Un précédent rare dans l’histoire des zoonoses
Les zoonoses, ces infections qui passent de l’animal à l’homme, sont surveillées depuis le Sras, Ebola, le VIH ou la grippe aviaire. Les cas les mieux documentés viennent de mammifères ou d’oiseaux. Un virus d’invertébré marin relié à une maladie humaine, c’est nouveau. Les Nodaviridae, la famille à laquelle appartient le CMNV, ne sont pourtant pas inconnus des vertébrés : le virus Nodamura, isolé au Japon dans les années 1950, tue les souriceaux et infecte le porc, et les bêtanodavirus déciment les poissons d’élevage. Mais aucun membre de cette famille n’avait jusqu’ici été relié à une pathologie humaine.
L’enjeu dépasse le seul CMNV. Si un virus marin peut sauter, d’autres le peuvent sans doute aussi. Or les océans abritent une diversité virale colossale, largement inexplorée. On estime que 10 puissance 30 particules virales peuplent les océans, soit bien plus que le nombre d’étoiles dans l’univers observable. Une proportion infime suffirait à poser de vrais problèmes sanitaires.

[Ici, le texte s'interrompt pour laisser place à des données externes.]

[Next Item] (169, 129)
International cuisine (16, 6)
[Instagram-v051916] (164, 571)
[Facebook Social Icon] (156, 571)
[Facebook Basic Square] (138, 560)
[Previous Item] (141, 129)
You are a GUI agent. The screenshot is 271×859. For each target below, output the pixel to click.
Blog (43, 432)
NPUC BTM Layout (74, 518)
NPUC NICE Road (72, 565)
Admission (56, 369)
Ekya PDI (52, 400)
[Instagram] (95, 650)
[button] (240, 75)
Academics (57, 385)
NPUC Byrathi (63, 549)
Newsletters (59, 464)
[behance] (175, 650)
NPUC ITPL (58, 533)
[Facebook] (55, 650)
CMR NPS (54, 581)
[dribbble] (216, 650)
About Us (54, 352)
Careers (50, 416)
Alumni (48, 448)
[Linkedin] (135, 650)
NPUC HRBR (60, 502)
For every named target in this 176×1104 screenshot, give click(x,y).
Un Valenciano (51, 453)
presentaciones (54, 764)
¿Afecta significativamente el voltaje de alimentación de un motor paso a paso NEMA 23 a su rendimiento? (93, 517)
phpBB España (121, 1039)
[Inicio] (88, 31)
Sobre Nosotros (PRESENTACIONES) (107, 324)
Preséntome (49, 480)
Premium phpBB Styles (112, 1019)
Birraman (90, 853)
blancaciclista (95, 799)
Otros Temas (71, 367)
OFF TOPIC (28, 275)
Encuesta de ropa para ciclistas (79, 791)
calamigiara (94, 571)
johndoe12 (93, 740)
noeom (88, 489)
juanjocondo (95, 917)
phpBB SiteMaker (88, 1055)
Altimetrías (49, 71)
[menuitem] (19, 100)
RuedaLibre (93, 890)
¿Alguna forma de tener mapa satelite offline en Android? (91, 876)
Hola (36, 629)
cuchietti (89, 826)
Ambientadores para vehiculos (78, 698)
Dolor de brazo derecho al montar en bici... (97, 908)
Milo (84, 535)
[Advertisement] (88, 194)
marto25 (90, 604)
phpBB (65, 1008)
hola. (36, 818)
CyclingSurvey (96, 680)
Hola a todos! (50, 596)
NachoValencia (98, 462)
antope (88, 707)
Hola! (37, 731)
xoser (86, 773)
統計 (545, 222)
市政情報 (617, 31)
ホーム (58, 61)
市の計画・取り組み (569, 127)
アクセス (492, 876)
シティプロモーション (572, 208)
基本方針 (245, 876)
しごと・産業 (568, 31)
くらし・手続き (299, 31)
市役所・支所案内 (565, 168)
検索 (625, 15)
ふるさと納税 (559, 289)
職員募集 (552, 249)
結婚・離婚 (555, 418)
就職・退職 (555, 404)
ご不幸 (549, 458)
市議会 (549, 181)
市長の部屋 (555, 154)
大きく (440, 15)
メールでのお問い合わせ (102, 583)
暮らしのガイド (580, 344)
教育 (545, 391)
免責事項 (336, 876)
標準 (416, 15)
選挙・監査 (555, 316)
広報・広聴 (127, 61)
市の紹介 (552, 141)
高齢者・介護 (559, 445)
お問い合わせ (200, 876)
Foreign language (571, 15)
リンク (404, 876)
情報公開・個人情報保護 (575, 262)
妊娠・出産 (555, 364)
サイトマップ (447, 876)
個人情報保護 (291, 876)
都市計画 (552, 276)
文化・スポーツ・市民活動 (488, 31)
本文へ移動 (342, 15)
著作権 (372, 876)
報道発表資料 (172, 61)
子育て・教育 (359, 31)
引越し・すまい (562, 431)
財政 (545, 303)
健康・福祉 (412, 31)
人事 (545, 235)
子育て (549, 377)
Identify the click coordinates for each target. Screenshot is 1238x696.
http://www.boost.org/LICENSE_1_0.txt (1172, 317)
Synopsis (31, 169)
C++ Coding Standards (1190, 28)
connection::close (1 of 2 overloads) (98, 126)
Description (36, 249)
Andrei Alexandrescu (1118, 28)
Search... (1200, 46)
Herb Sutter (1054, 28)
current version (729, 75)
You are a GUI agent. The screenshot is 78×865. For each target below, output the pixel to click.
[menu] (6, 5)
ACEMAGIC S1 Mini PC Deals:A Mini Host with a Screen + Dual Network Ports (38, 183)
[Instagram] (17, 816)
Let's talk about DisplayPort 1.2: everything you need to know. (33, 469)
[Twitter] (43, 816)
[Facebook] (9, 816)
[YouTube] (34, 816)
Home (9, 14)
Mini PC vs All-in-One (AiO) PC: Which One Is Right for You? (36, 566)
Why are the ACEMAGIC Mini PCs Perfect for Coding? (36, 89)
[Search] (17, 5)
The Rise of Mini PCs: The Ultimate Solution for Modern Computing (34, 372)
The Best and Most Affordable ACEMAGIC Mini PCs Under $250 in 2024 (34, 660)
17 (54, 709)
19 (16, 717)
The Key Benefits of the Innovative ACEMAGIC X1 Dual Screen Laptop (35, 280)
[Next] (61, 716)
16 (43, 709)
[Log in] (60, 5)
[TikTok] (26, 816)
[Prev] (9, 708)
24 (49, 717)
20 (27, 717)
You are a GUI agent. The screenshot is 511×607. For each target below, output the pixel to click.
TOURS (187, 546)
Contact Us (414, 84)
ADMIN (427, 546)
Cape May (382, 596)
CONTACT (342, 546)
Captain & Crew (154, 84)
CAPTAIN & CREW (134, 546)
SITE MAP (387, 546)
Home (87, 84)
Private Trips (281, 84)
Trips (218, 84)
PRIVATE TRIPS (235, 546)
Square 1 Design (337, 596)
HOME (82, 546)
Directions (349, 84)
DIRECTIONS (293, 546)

Ce qui peut changer en cuisine
Pour le consommateur français, la menace reste théorique. Aucun cas hexagonal n’a été signalé, et manger cuit reste la parade la plus simple : les nodavirus proches du CMNV sont inactivés par la chaleur, ce qui laisse penser que la cuisson élimine l’essentiel du risque alimentaire, même si aucun seuil de température n’a été publié pour le CMNV lui-même. Ce sont les amateurs de poke bowls, de ceviches, de sushis ou d’huîtres qui pourraient devoir réviser leurs habitudes, surtout s’ils ont la main qui saigne en épluchant un plateau de crustacés.
Les autorités sanitaires européennes n’ont pour l’instant publié aucune recommandation. Mais le scénario rappelle, à une échelle bien plus modeste, celui de l’encéphalopathie spongiforme bovine, identifiée au Royaume-Uni en 1986 avant que les premiers cas humains ne soient annoncés en 1996 : un pathogène zoonotique que personne ne cherchait, qu’on a fini par trouver, et qui a redessiné toute une filière alimentaire. Les auteurs, eux, réclament d’autres travaux pour confirmer le lien de causalité et mesurer l’ampleur réelle du phénomène.